The task →
The records that follow are to be repeated exactly, with no pictures carried over.

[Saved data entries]
==*==

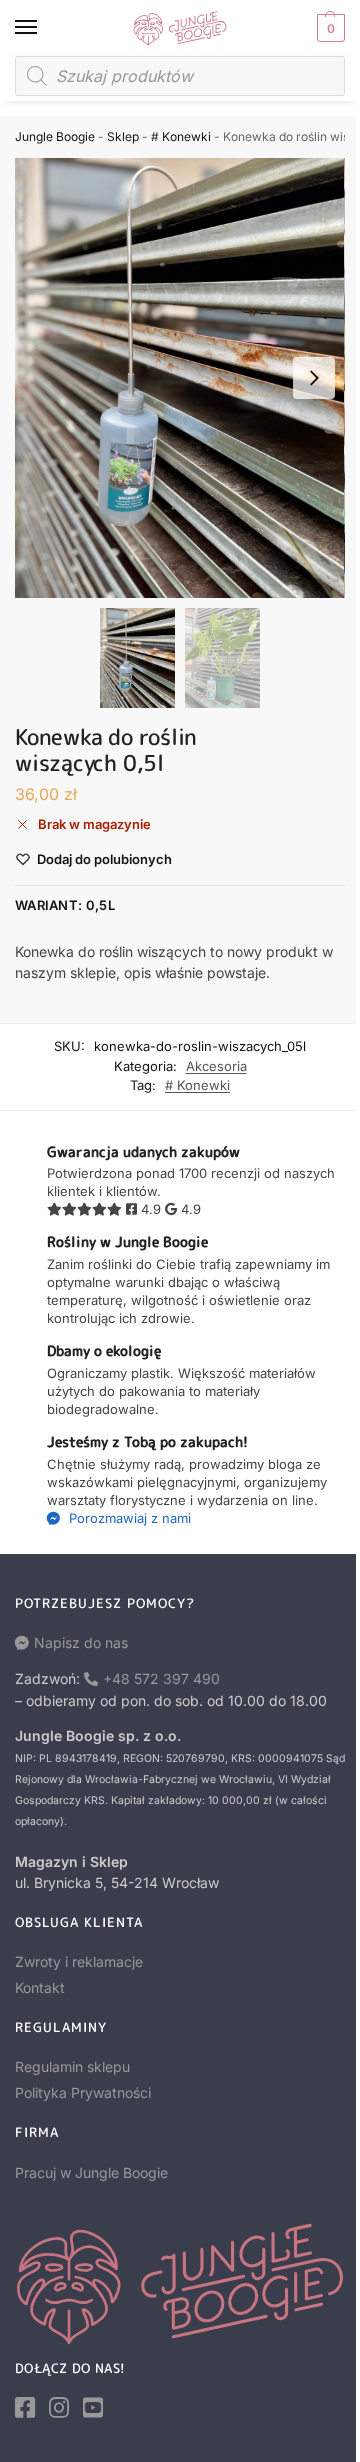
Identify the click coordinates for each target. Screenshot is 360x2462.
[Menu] (45, 28)
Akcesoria (216, 1066)
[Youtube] (93, 2408)
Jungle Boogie (55, 136)
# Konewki (181, 136)
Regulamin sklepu (72, 2066)
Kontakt (40, 1987)
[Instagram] (59, 2408)
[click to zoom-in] (180, 378)
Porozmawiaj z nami (128, 1518)
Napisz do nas (81, 1642)
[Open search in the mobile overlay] (180, 76)
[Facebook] (25, 2408)
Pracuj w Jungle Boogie (91, 2172)
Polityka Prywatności (83, 2092)
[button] (328, 28)
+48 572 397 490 (161, 1678)
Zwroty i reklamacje (79, 1961)
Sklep (123, 136)
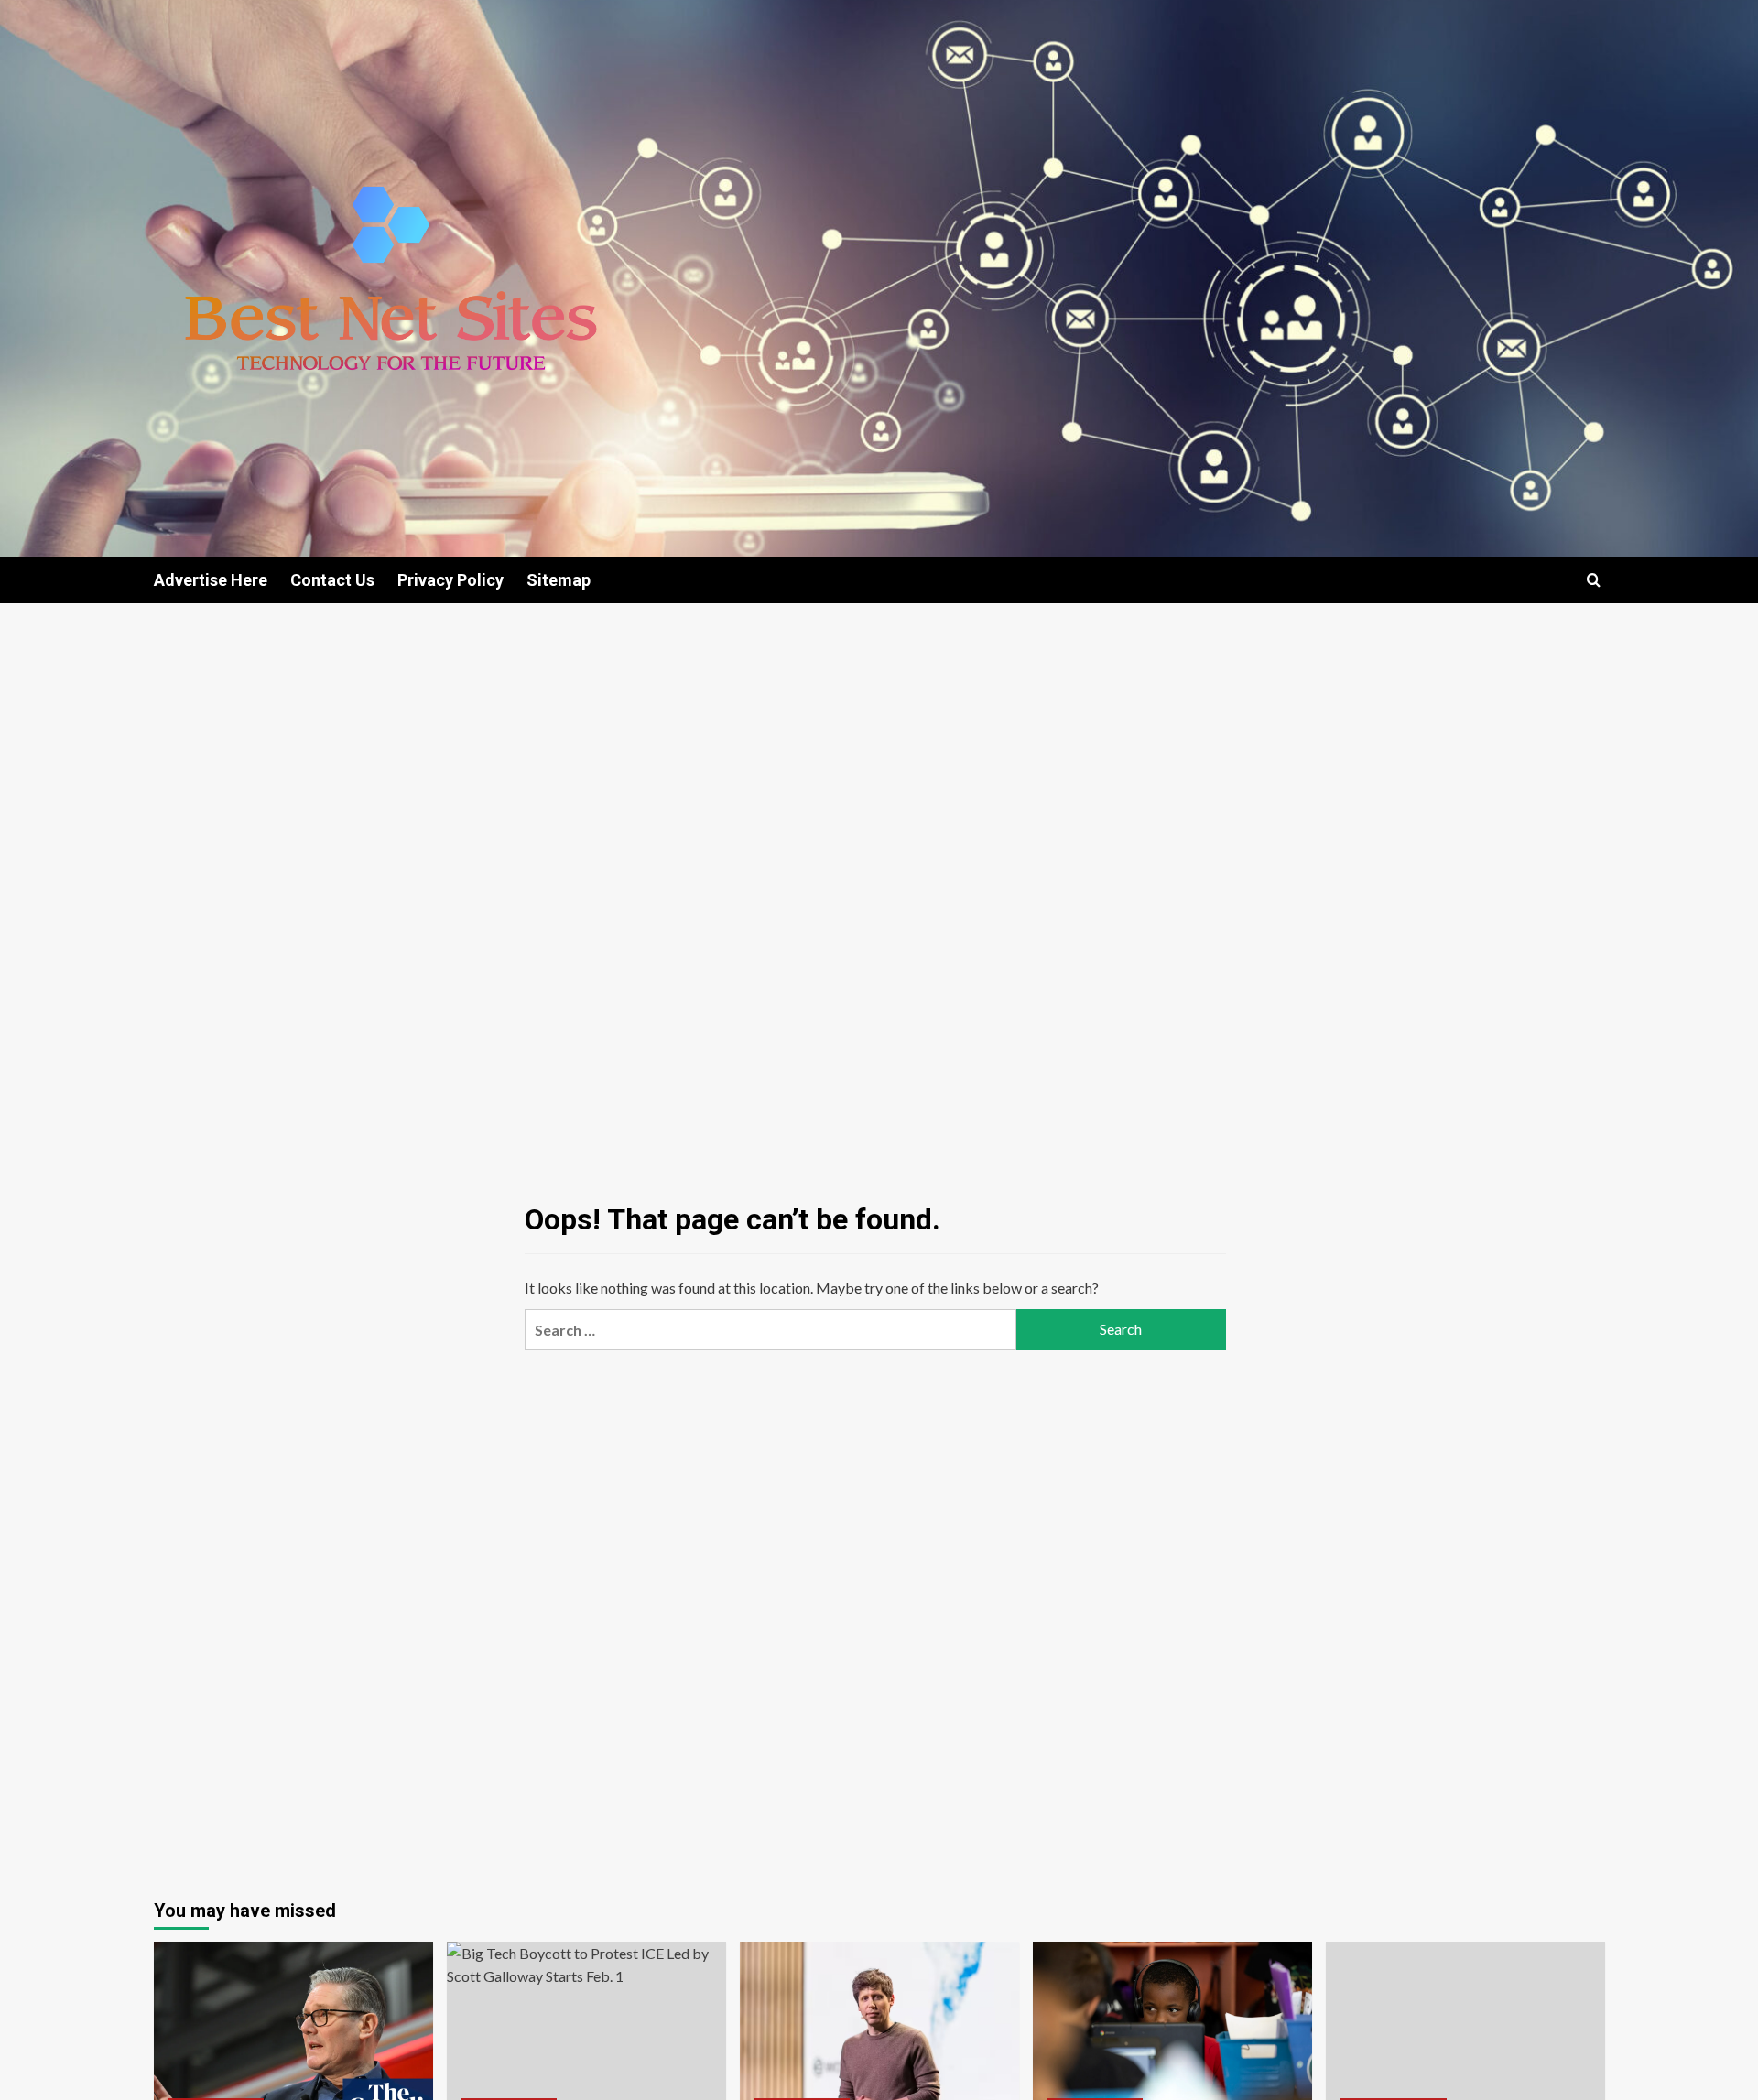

==*==

Written solution →
Identify the click coordinates for each target. Screenshot is 360x2462.
[Menu] (45, 28)
Akcesoria (216, 1066)
[Youtube] (93, 2408)
Jungle Boogie (55, 136)
# Konewki (181, 136)
Regulamin sklepu (72, 2066)
Kontakt (40, 1987)
[Instagram] (59, 2408)
[click to zoom-in] (180, 378)
Porozmawiaj z nami (128, 1518)
Napisz do nas (81, 1642)
[Open search in the mobile overlay] (180, 76)
[Facebook] (25, 2408)
Pracuj w Jungle Boogie (91, 2172)
Polityka Prywatności (83, 2092)
[button] (328, 28)
+48 572 397 490 (161, 1678)
Zwroty i reklamacje (79, 1961)
Sklep (123, 136)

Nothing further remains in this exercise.